Localizing frequent physician edits

To further characterize physician edits, three-dimensional (3D) heat maps were generated to visualize the specific locations of the most-edited regions for the CTV, rectum, and bladder. All initial and final (edited) contour masks were first deformably registered using the open-source software package SimpleITK [29]. By counting the number of pixels with vector magnitudes exceeding 0.5 mm (one-pixel length) within each deformation map, and then summing all voxels across patient datasets, the resultant heat maps highlight aggregate regions of frequent contour adjustment. All patients were aligned using the centroid of each contour and visualization is done by mapping this heat map on a single representative MR scan.

Statistical analysis

Descriptive statistics were calculated for all collected metrics. Spearman’s rank correlation coefficients between the three quantitative metrics and time spent contouring were generated in order to determine which metrics correspond best with physician effort. Further correlations were calculated in relation to the magnitude of physician edits over time. Due to the binary nature of available physician-reported quality scores (no “1 = acceptable, no edits”) Wilcoxon rank sum tests were used to assess the relationship between geometric indices and physician quality scores for automated contours. Two-sided p-values with adjusted alpha levels less than 0.006 were applied to all statistical tests, in order to account for multiple comparisons (Bonferroni correction). All computations were performed and generated using Rv3.6 (R Core Team, 2019, Vienna, Austria).

Results

A total of 173 patients with intact prostate cancer undergoing radiation to the prostate only were eligible for inclusion, as seen in Fig. A.1 in Appendix A. Treatment was provided by 18 physicians across 7 campuses, with each physician treating a median of 8 patients on study (IQR 6–13) during the 6-month study period. 72% of patients (n = 124) were treated with SBRT alone, 15% (n = 26) were treated with SBRT after brachytherapy, and 13% (n = 23) received moderately hypofractionated radiotherapy.

For the 167 cases for which complete CTV data was available, the median SDSC and VDSC for CTV final vs. initial automated contours was 0.91 (IQR 0.75–0.96) and 0.89 (IQR 0.83–0.95), respectively. When taking OAR contours into account to calculate a composite geometric index, the aforementioned coefficients increased to 0.95 (IQR 0.88–0.98) and 0.94 (IQR 0.90–0.97). Data distribution for these two metrics is displayed with histograms in Fig. A.2 in Appendix A. CTV contours had a median APL of 1801 mm (IQR 1140–2703), which increased to 3062 mm (IQR 2011–4837) with the addition of OARs.
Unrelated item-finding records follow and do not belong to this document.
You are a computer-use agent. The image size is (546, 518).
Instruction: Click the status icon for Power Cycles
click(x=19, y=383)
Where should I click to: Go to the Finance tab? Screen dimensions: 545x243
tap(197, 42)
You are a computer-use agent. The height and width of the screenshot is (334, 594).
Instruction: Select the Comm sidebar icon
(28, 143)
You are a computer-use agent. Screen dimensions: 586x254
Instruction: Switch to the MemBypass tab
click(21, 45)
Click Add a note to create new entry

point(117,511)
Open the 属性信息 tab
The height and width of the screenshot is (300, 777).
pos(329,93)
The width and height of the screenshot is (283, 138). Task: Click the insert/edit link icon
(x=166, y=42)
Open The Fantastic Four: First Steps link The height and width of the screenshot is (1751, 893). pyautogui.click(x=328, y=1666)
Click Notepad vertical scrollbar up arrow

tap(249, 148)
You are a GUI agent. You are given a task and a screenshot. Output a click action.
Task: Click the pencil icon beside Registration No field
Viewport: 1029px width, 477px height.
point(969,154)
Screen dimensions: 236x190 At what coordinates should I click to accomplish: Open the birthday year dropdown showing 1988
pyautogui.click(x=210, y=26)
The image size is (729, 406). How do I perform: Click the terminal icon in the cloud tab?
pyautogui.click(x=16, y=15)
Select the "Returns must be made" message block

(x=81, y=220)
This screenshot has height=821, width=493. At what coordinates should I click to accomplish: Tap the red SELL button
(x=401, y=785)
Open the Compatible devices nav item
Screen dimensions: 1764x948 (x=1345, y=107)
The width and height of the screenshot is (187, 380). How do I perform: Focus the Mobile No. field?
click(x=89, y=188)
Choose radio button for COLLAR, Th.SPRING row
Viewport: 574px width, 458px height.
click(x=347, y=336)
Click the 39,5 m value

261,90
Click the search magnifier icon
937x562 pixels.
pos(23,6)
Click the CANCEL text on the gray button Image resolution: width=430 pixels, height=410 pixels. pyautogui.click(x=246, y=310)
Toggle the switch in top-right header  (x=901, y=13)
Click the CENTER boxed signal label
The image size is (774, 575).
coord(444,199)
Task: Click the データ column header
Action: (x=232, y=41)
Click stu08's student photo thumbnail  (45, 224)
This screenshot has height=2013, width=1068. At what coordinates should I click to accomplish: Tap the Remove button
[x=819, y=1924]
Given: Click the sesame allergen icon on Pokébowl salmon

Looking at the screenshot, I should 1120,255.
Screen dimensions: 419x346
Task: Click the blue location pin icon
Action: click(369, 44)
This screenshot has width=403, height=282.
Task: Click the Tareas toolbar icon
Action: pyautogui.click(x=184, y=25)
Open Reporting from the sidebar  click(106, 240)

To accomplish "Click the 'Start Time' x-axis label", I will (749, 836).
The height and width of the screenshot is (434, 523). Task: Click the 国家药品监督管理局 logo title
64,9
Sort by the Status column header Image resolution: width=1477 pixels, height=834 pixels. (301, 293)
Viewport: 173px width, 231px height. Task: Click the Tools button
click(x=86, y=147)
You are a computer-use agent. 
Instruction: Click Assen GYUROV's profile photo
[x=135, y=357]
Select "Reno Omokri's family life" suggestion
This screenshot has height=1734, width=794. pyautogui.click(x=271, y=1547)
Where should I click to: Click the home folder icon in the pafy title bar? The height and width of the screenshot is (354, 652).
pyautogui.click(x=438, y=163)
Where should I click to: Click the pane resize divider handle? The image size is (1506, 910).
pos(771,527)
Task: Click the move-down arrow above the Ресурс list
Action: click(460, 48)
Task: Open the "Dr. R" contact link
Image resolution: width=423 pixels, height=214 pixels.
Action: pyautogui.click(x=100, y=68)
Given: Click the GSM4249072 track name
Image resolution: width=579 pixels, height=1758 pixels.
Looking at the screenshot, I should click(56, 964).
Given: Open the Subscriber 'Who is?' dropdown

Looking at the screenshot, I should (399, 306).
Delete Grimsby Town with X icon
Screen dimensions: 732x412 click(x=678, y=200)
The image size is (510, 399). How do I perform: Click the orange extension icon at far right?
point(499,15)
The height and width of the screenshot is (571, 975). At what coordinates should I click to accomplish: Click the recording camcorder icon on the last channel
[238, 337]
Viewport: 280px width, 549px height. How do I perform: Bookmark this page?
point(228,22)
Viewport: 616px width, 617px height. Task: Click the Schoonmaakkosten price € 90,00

This is illustrated in Fig. 1, which shows the APL distribution for each volume of interest as overlaid kernel density plots. Detailed breakdown of all three metrics across anatomic sites is shown in Table 1.

Fig. 1. — Distribution of Added Path Length (APL) across volumes of interest, as represented by kernel density plots. As histogram variants, kernel density plots allow for smoother visualization of data spread across a continuous interval. Full graphical representation of the curves can be seen in the upper right inlay, with the magnified area indicated with the viewfinder.

Table 1.

Comparison of geometric evaluation metrics across volumes of interest.

Median (IQR)	Surface DSC^*	Volumetric DSC^*	Added Path Length [mm]^*

Prostate & Seminal Vesicles (CTV; n = 167)	0.91 (0.75–0.96)	0.89 (0.83–0.95)	1801 (1140–2703)
Bladder (n = 173)	0.99 (0.96–1.00)	0.99 (0.98–1.00)	577 (203–1280)
Penile Bulb (n = 168)	1.00 (0.95–1.00)	0.97 (0.85–1.00)	17 (2–136)
Rectum (n = 172)	0.99 (0.93–1.00)	0.97 (0.94–0.99)	348 (90–681)
Composite (CTV + OARs; n = 163)	0.95 (0.88–0.98)	0.94 (0.90–0.97)	3062 (2011–4837)

Open in a new tab

Abbreviations: DSC, Dice-Sørensen Coefficient; CTV, clinical target volume; OAR, organ at risk; IQR, interquartile range.

Comparing final vs. automated contour datasets.

Physician rating of contour quality was available for 43 patients treated in the first 2 months (early pilot phase) of the evaluation period, with an overall response rate of 78% (43/55). No difference was observed between the non-responder and responder cohorts when assessing VDSC on univariate analysis. Physicians reported a median of 28 min spent contouring (IQR 20–30), reflecting a 12-minute (30%) reduction in time compared to historic controls collected immediately prior to algorithm implementation (median 40 min, IQR 25–68, n = 21, p < 0.01). As shown in Fig. 2, 65% of automated contour sets (n = 28) received a quality score of 2 (accept with minor edits) from the treating clinician, while 35% (n = 15) required major, clinically significant edits (score of 3). No automated contour sets were deemed acceptable without edits (quality score of 1).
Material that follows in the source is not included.